Metabolic reprogramming toward aerobic glycolysis unavoidably favours methylglyoxal (MG) and advanced glycation end products (AGEs) formation in cancer cells. MG was initially considered a highly cytotoxic molecule with potential anti-cancer value. However, we have recently demonstrated that MG enhanced tumour growth and metastasis. In an attempt to understand this dual role, we explored MG-mediated dicarbonyl stress status in four breast and glioblastoma cancer cell lines in relation with their glycolytic phenotype and MG detoxifying capacity. In glycolytic cancer cells cultured in high glucose, we observed a significant increase of the conversion of MG to D-lactate through the glyoxalase system.
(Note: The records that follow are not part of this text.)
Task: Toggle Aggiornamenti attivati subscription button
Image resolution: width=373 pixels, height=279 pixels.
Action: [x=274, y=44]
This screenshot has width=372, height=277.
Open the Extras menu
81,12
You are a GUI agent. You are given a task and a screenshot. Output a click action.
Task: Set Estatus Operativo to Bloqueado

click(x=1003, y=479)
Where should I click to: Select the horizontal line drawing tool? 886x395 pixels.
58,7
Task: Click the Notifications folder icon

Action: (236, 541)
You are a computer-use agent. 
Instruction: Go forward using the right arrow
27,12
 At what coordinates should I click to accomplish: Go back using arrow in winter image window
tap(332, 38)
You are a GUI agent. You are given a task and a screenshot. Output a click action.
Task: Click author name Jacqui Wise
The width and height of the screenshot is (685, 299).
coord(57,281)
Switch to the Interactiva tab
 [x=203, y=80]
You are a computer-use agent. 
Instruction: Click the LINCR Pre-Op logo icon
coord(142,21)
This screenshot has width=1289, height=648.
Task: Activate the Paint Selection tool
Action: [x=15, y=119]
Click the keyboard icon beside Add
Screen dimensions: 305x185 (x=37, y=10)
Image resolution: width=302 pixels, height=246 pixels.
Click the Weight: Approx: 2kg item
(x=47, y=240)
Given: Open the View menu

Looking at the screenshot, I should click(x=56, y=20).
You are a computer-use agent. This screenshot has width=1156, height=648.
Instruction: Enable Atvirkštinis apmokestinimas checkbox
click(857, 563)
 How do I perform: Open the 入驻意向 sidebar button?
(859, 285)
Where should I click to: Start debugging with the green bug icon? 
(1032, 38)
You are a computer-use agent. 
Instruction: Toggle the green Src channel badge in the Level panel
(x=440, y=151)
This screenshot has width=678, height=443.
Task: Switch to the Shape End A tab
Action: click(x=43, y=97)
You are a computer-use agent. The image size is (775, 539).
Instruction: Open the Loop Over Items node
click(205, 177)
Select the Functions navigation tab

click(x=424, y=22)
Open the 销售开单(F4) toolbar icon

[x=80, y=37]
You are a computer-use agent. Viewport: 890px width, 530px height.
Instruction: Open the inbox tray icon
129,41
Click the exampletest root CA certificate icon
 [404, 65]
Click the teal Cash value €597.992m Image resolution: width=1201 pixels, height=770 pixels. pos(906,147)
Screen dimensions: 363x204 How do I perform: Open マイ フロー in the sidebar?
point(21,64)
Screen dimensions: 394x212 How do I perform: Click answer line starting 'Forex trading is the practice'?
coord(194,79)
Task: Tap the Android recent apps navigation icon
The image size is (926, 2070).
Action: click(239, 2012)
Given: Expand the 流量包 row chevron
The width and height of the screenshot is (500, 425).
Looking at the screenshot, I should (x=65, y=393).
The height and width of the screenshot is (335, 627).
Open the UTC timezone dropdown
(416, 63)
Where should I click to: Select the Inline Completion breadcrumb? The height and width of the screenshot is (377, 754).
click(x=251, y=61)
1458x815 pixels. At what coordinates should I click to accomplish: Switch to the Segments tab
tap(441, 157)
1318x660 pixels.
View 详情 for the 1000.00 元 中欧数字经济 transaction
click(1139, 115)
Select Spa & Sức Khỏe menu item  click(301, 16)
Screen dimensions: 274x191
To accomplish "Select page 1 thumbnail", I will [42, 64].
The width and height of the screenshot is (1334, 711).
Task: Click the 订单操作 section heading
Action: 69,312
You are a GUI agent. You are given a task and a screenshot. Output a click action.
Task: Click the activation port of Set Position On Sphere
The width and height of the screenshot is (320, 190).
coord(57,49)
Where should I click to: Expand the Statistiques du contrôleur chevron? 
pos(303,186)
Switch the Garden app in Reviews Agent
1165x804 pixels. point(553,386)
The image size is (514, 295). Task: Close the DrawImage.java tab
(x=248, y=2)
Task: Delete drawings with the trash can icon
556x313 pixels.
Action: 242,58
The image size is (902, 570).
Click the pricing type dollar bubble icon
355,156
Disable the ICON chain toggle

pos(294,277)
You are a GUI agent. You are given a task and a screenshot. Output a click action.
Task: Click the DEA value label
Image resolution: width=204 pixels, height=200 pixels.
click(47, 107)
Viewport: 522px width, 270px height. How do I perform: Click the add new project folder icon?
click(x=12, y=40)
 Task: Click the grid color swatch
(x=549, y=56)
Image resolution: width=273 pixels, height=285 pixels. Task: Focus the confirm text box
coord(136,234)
Moreover, upon exogenous MG challenge, glycolytic cells showed elevated amounts of intracellular MG and induced de novo GLO1 detoxifying enzyme and Nrf2 expression. Thus, supporting the adaptive nature of glycolytic cancer cells to MG dicarbonyl stress when compared to non-glycolytic ones. Finally and consistent with the pro-tumoural role of MG, we showed that low doses of MG induced AGEs formation and tumour growth in vivo, both of which can be reversed using a MG scavenger. Our study represents the first demonstration of a hormetic effect of MG defined by a low-dose stimulation and a high-dose inhibition of tumour growth.
Hormetic potential of methylglyoxal, a side-product of glycolysis, in switching tumours from growth to death.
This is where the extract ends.